Autre toile récemment entrée dans les collection du Barber Institute : un double portrait peint tardivement par Joshua Reynolds, représentant Maria Marow Gideon et son frère William (ill. 2). L’œuvre est une dation (acceptance in lieu) faite en 2013 à l’État qui l’a ensuite déposée au musée de Birmingham.
Peinte entre 1786 et 1788, elle montre les enfants de Sir Sampson Gideon, Baron Eardley of Spalding, qui était lui-même le fils d’un riche financier juif détenteur d’une importante collection dans sa maison du Kent. La peinture achetée par Sir Samson à l’artiste en 1787 fut exposée à la Royal Academy l’année suivante. Le sujet est autant la mode que la personnalité des modèles ; la jeune femme est coiffée d’un superbe chapeau à plume d’autruche, un chapeau noir dont la couleur, reprise par l’étole qui tombe de ses épaules et par le chapeau de son frère qu’elle tient dans les mains, contraste avec la blancheur de sa robe en mousseline.
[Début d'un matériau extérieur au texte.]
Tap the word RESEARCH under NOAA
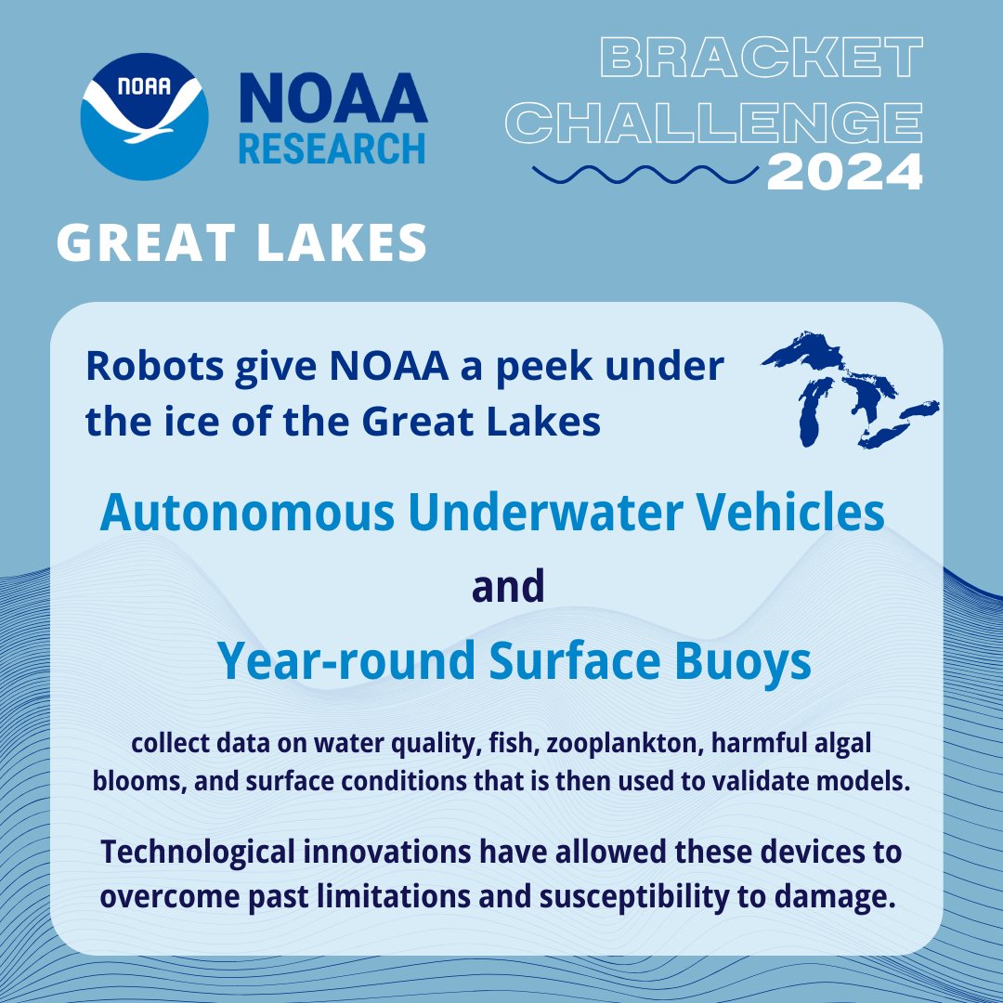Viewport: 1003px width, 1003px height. click(332, 147)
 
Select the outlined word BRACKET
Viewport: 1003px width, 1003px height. click(762, 59)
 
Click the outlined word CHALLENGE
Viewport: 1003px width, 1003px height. click(719, 121)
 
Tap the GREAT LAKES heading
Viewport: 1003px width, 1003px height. click(242, 243)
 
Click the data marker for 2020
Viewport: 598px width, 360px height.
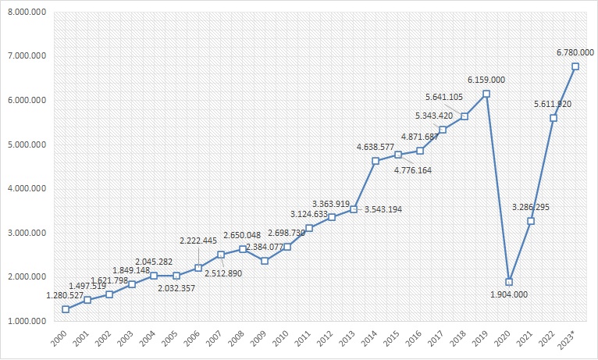pos(508,282)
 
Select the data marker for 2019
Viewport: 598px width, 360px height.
pos(486,94)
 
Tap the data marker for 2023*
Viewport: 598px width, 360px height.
pos(575,66)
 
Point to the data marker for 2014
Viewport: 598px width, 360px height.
pos(376,161)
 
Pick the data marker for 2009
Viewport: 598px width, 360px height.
pos(265,261)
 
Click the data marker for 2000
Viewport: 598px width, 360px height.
pos(66,309)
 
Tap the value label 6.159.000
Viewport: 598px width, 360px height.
pos(486,80)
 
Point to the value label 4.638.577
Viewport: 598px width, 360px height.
pos(376,147)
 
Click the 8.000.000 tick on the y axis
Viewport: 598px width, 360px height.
pos(26,12)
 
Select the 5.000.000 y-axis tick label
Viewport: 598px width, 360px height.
pos(26,144)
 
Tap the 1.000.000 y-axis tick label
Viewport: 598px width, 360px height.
pos(26,321)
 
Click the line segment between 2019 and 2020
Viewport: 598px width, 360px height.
pos(497,188)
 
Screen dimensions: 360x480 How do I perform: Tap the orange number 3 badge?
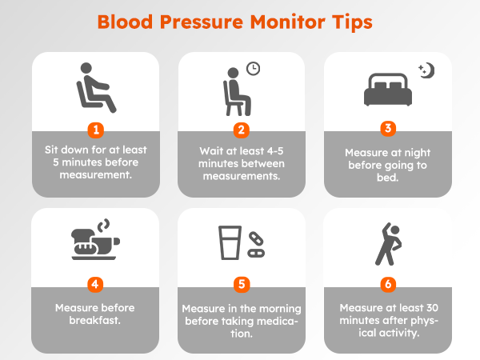[x=386, y=127]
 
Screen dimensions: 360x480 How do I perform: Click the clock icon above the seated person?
[x=253, y=70]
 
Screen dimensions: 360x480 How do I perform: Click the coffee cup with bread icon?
[x=95, y=243]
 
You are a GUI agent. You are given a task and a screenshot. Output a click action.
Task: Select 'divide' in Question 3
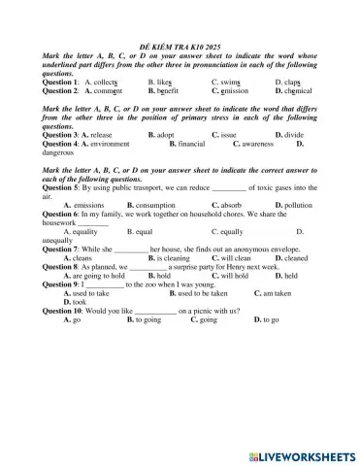(x=295, y=135)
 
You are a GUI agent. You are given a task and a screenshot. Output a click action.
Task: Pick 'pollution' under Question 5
(x=298, y=205)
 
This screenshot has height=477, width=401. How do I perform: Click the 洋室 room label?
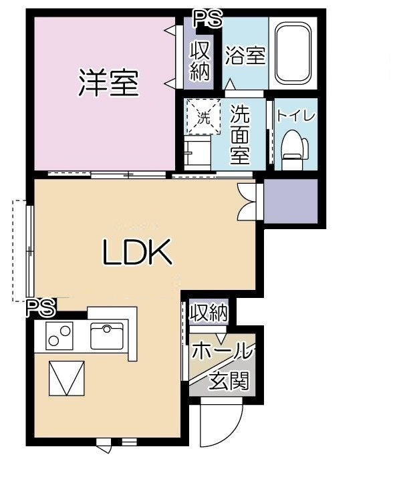[109, 83]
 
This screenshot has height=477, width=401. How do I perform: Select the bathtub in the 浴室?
[293, 53]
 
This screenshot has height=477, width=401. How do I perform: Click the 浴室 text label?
[245, 55]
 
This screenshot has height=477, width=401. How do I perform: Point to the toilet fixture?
[294, 150]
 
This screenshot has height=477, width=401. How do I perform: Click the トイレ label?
[295, 116]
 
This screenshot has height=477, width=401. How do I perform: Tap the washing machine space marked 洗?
[203, 116]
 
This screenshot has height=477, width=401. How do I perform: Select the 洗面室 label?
[240, 135]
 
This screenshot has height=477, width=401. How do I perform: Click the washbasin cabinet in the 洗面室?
[197, 153]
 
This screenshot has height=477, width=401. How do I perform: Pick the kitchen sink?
[107, 336]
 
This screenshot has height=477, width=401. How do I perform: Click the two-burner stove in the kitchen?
[59, 336]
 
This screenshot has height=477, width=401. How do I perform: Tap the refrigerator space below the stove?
[67, 378]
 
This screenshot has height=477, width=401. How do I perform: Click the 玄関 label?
[229, 381]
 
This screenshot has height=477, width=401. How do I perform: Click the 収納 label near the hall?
[209, 313]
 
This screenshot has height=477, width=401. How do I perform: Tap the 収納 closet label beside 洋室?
[200, 61]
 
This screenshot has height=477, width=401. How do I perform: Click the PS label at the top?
[209, 18]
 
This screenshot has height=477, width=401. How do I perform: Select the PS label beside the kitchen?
[41, 307]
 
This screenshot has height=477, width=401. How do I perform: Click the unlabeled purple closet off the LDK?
[291, 201]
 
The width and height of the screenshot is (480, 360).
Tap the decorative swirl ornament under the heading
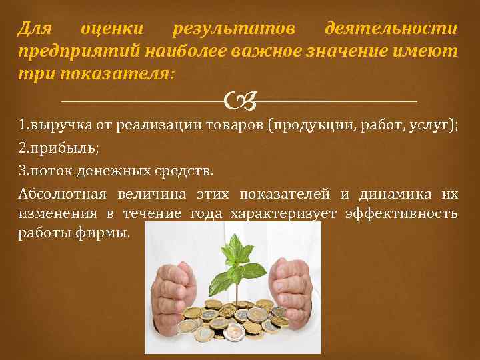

La seule touche de couleur dans sa tenue est le bleu pâle de sa ceinture. Le jeune William, chaussé de bottes, se tient dans une position élégante et recherchée, une main dans la poche de son veston, l’autre appuyée sur une canne, il a l’air décidé et charmant d’un petit garçon qui joue au grand. Ces deux figures gracieuses se tiennent dans un paysage qui occupe une place minime dans la composition.
Alors que Maria, née en 1767, vécut jusqu’à l’âge de 66 ans, William, né en 1775, atteignit le grade de lieutenant-colonel dans l’armée mais mourut à 30 ans. Il est enterré dans le village de Berkswell, entre Birmingham et de Coventry.
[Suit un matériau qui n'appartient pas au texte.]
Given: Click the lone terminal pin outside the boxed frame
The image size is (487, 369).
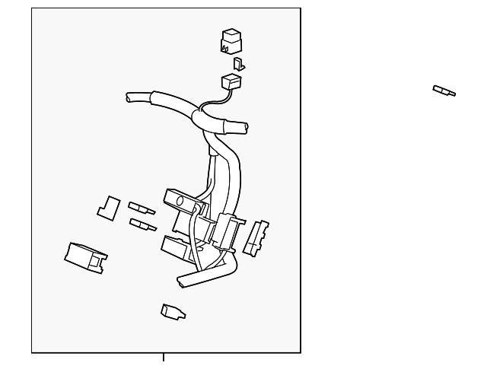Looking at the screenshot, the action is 444,91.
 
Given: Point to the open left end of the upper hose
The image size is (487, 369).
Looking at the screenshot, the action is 130,97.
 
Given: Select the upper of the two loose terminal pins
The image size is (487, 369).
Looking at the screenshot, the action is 142,208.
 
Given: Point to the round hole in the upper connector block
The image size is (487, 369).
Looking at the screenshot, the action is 181,202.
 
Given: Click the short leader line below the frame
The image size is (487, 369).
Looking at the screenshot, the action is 163,357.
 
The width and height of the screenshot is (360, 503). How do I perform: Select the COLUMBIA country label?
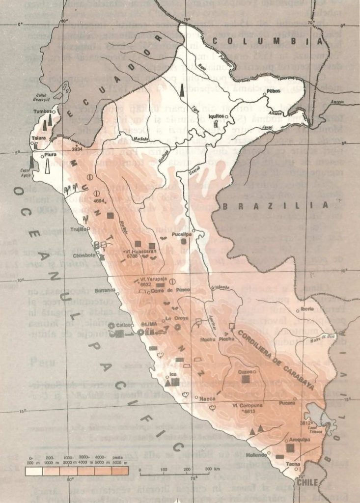(x=264, y=42)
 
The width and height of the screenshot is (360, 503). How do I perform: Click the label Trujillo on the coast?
(x=81, y=229)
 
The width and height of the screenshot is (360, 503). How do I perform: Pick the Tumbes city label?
(x=42, y=112)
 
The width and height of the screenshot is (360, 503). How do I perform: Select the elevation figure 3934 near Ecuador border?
(x=77, y=148)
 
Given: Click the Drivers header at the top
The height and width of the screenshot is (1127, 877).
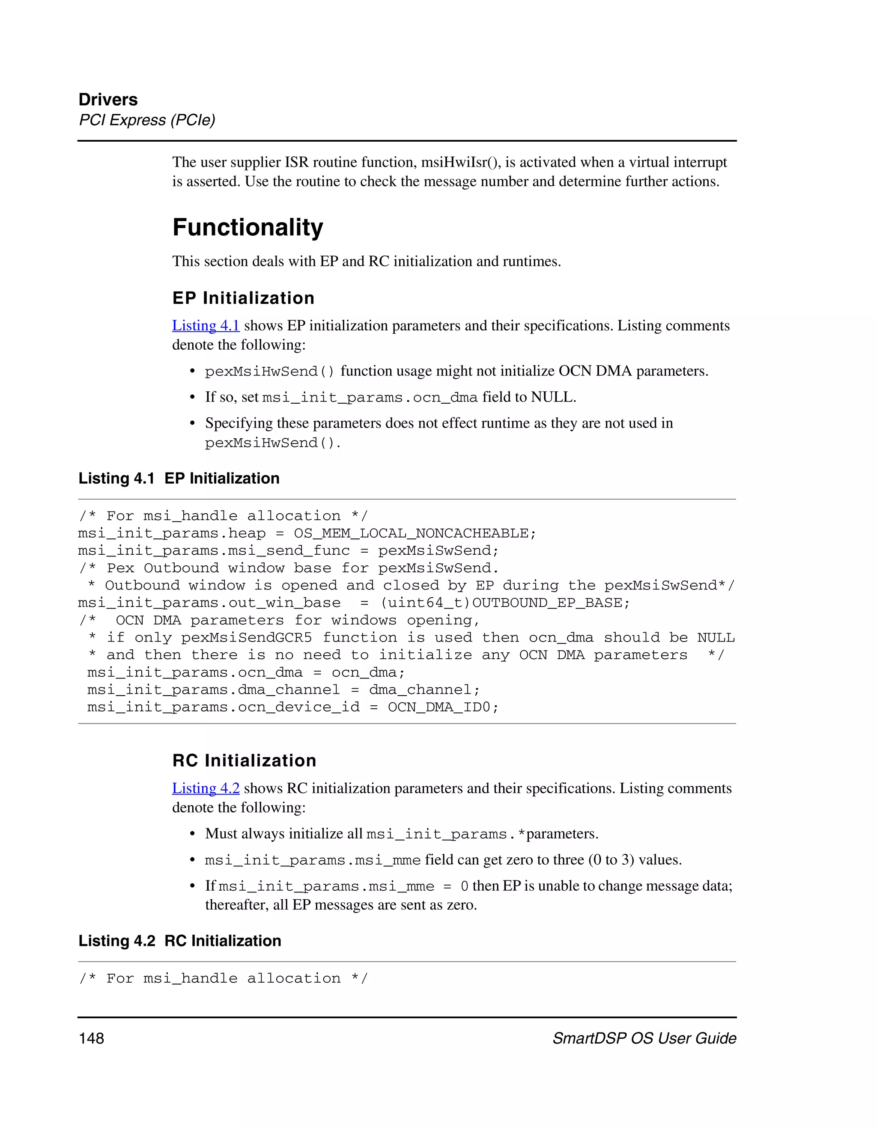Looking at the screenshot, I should click(108, 100).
Cette œuvre rejoint dans les collections deux autres portraits de l’artiste, l’un du révérend William Beel, l’autre d’un jeune homme anonyme.


Bénédicte Bonnet Saint-Georges, jeudi 26 février 2015


Notes

1Son achat par la National Gallery a également été critiqué en Angleterre : beaucoup trouvaient que le prix était trop cher pour un tableau pas forcément indispensable pour ce musée anglais.